### Assignment
Your answer must consist of exactly the lines below, starting with the line with "Where should I click to: Expand" and going on through the line with "Given: Tap the Artist Presale text", and nothing else.

### Data to process
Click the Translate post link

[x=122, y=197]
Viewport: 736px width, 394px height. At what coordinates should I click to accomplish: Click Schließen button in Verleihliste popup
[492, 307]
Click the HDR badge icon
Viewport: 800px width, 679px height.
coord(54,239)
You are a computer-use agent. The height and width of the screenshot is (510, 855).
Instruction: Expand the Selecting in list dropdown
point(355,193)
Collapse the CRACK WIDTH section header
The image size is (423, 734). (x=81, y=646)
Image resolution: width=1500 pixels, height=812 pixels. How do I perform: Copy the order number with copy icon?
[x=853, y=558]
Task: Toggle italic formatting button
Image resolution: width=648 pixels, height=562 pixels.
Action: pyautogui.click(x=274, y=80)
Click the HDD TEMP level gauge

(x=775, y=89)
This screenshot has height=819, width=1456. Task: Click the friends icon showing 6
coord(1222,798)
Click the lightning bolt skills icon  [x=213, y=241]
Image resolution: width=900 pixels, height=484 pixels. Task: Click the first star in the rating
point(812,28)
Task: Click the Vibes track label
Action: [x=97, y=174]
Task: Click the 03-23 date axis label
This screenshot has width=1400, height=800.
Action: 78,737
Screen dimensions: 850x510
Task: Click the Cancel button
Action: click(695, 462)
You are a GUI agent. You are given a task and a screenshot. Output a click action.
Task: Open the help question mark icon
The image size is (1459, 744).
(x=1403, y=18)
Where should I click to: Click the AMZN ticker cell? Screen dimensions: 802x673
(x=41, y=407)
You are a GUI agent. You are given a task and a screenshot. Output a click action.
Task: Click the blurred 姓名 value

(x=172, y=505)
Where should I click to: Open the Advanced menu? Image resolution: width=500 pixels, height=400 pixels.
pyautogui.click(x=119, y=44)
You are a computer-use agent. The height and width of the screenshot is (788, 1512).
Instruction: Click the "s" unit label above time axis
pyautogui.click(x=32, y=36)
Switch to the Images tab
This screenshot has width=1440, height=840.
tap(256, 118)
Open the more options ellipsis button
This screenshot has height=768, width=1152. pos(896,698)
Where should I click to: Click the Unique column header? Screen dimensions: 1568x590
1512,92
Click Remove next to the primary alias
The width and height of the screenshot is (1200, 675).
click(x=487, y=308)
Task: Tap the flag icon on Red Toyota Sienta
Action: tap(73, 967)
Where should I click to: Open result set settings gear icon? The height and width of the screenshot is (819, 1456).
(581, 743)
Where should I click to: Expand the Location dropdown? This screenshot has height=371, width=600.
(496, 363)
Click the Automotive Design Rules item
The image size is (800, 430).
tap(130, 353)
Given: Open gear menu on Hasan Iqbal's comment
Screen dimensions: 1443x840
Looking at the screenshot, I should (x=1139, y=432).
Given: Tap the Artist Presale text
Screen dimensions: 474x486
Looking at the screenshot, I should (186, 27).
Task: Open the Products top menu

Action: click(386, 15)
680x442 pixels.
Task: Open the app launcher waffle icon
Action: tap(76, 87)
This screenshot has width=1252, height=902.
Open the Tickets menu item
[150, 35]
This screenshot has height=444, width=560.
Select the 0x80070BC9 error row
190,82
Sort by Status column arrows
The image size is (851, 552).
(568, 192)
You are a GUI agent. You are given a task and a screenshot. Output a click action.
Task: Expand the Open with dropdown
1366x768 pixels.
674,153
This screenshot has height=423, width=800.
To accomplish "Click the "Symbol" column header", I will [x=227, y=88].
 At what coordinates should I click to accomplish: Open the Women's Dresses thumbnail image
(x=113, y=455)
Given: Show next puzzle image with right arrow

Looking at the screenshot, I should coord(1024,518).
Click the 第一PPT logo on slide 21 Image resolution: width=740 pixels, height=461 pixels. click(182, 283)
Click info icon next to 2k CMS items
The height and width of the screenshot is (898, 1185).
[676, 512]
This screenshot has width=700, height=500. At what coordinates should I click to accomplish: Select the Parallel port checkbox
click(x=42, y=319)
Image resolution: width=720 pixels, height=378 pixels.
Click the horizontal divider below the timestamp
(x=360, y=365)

### Your response
Where should I click to: Expand the Location dropdown? This screenshot has height=371, width=600.
(496, 363)
Click the Automotive Design Rules item
The image size is (800, 430).
tap(130, 353)
Given: Open gear menu on Hasan Iqbal's comment
Screen dimensions: 1443x840
Looking at the screenshot, I should (x=1139, y=432).
Given: Tap the Artist Presale text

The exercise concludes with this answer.